◆ WHAT YOU WILL DO: Below are records; copy every line among them that contains the word "agent".

::: EXTRACTED DATA :::

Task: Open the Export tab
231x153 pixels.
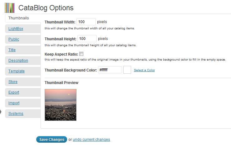Action: pos(14,92)
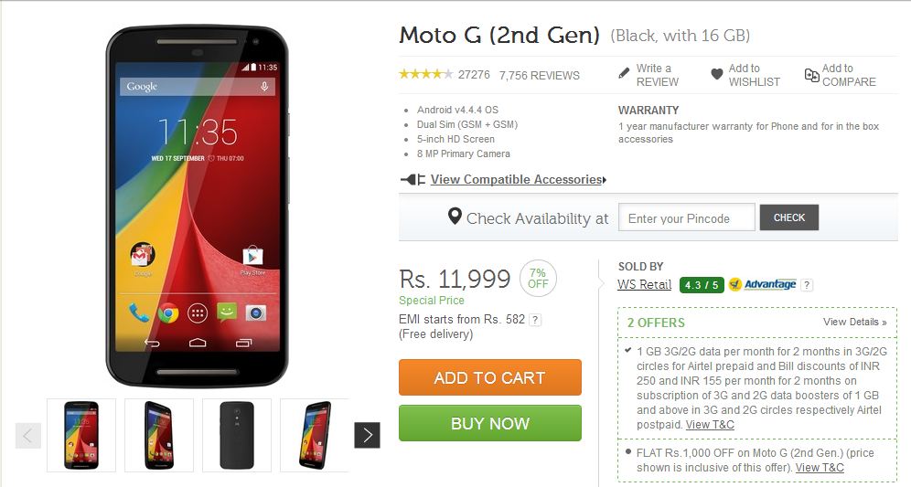Click the CHECK availability button
Viewport: 911px width, 487px height.
tap(789, 217)
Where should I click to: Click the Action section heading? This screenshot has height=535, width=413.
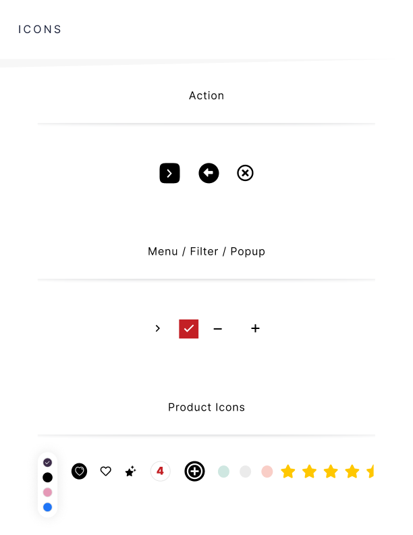coord(207,96)
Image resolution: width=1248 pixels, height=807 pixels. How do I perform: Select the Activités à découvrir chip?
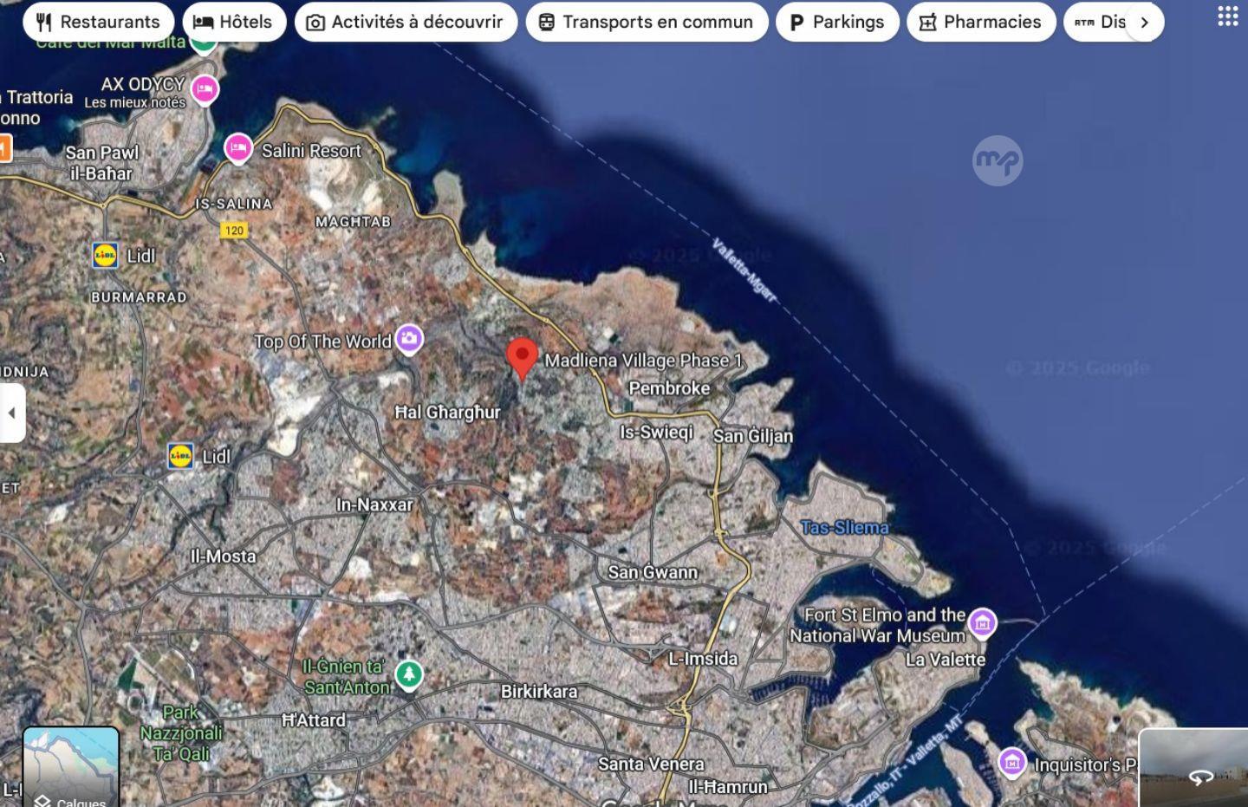click(406, 22)
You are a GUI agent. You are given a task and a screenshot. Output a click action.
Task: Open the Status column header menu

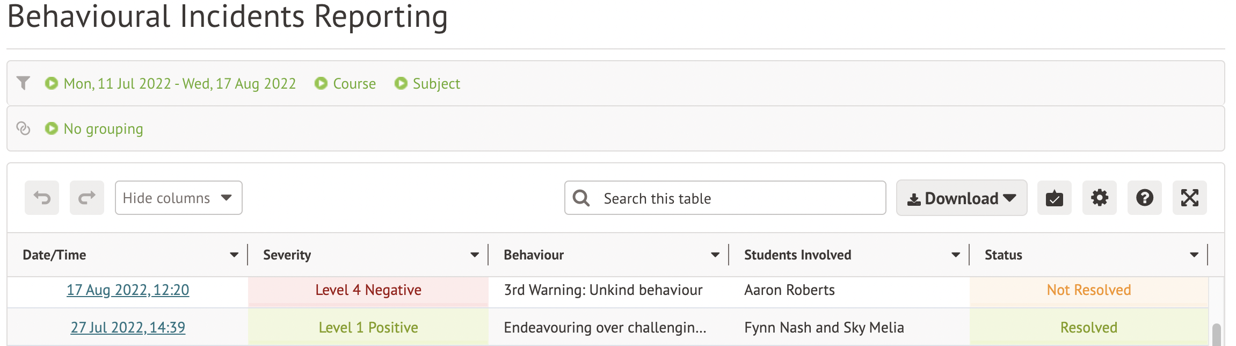click(1194, 255)
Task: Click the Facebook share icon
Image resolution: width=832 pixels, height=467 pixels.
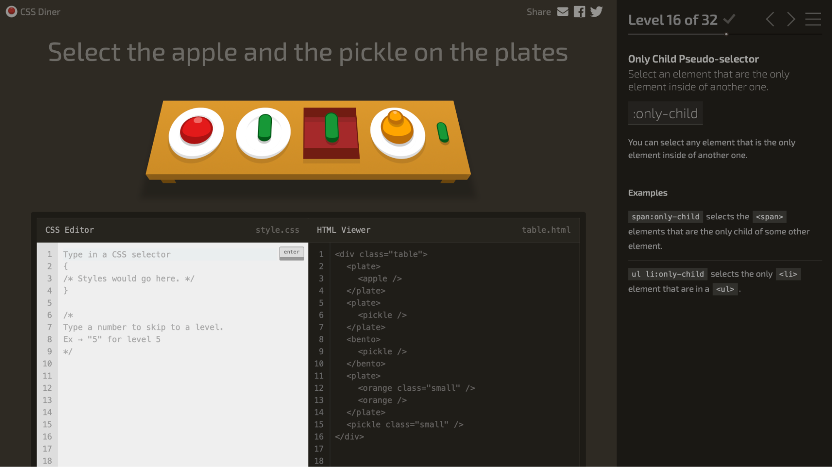Action: (579, 11)
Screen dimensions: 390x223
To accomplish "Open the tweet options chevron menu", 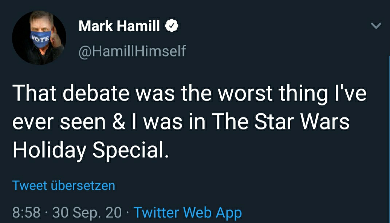I will coord(376,26).
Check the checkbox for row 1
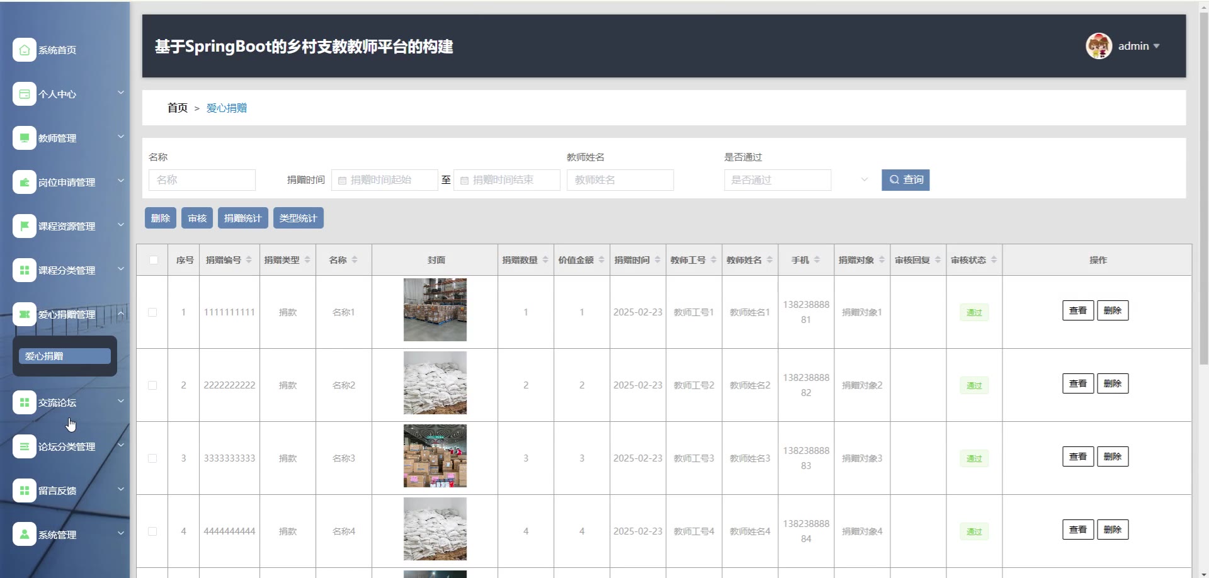 [x=152, y=312]
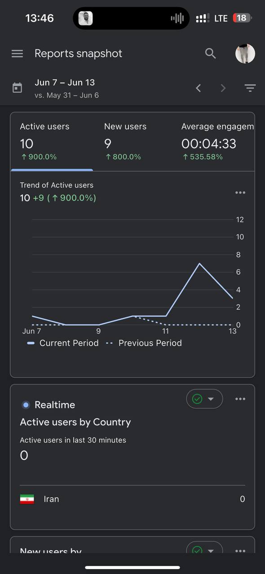The image size is (265, 574).
Task: Toggle the Previous Period legend item
Action: [144, 343]
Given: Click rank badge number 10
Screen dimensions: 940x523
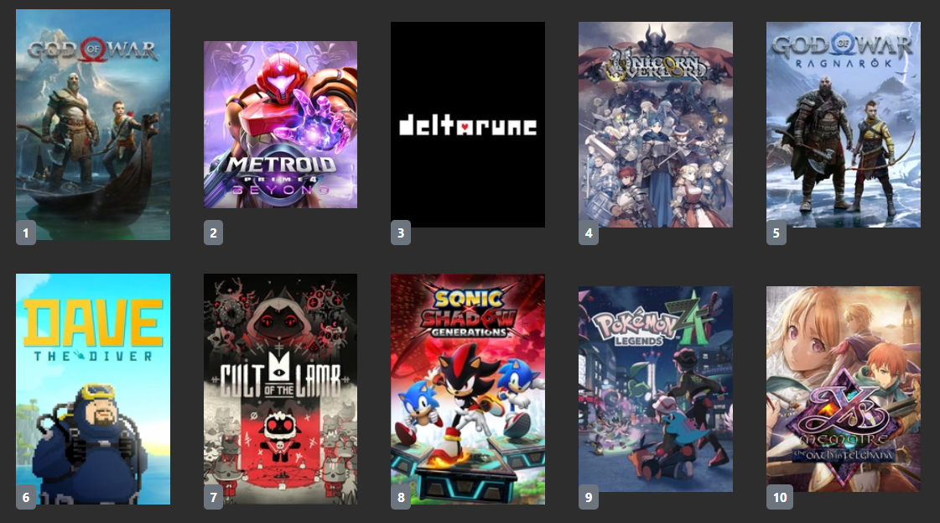Looking at the screenshot, I should pos(779,497).
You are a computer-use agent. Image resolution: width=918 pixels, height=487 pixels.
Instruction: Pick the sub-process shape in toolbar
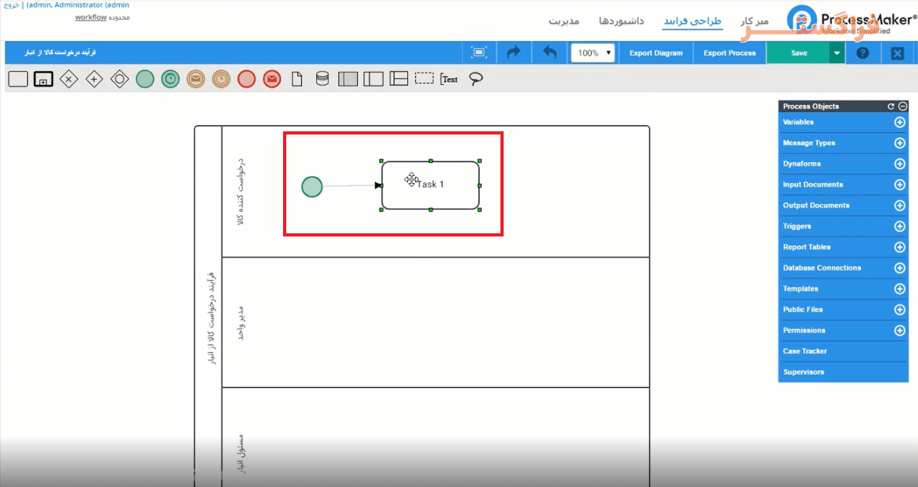(x=43, y=79)
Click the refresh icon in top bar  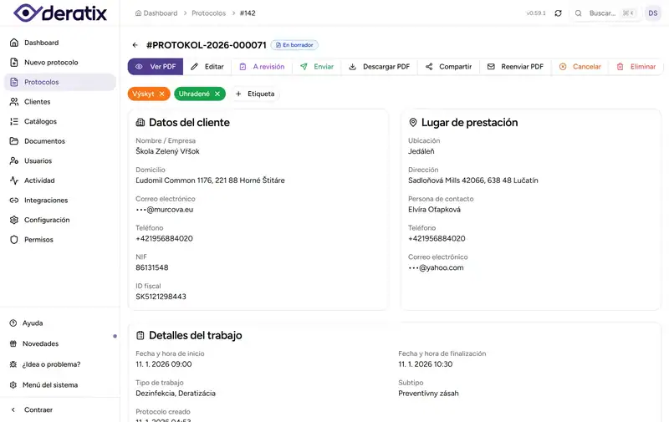click(x=558, y=13)
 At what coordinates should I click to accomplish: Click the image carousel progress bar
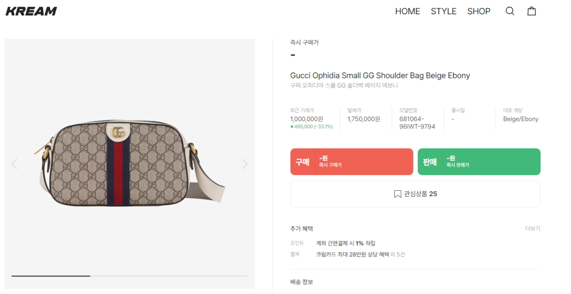click(x=129, y=276)
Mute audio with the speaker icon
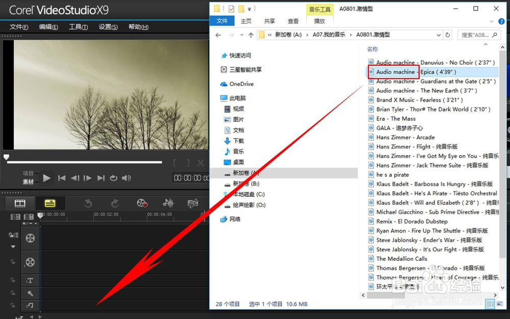Viewport: 510px width, 319px height. pyautogui.click(x=126, y=178)
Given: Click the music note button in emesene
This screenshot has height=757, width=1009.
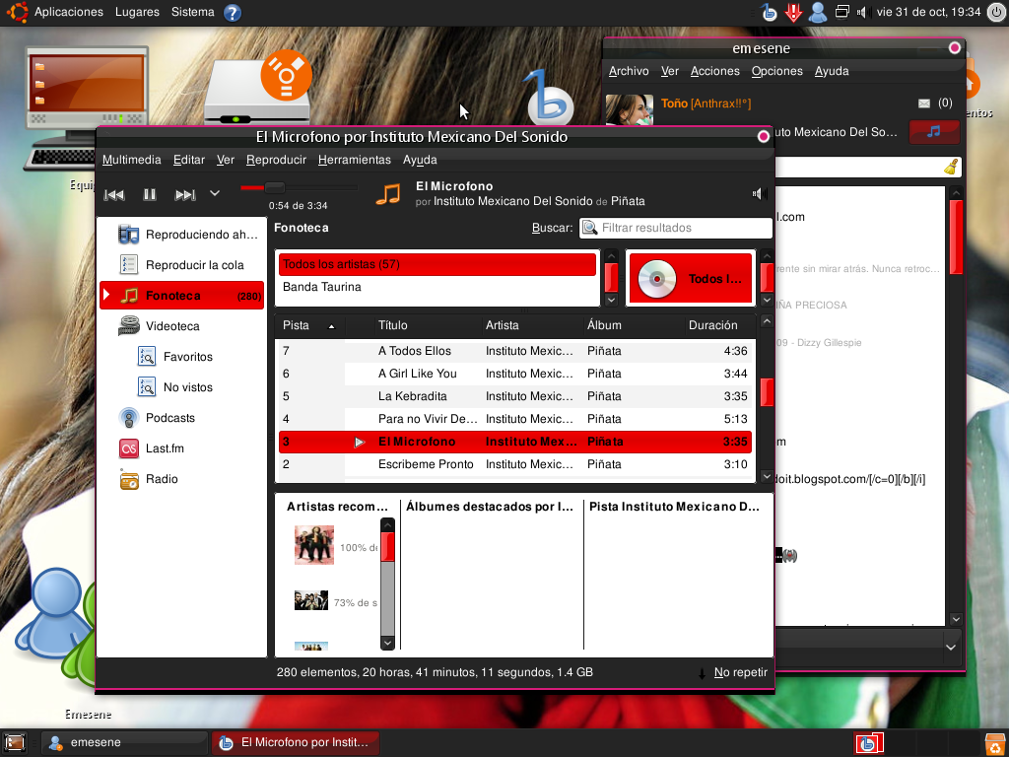Looking at the screenshot, I should tap(934, 132).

:::

◆ RESULT:
You are a GUI agent. You are given a task and a screenshot. Output a click action.
You are a computer-use agent. Image resolution: width=918 pixels, height=487 pixels.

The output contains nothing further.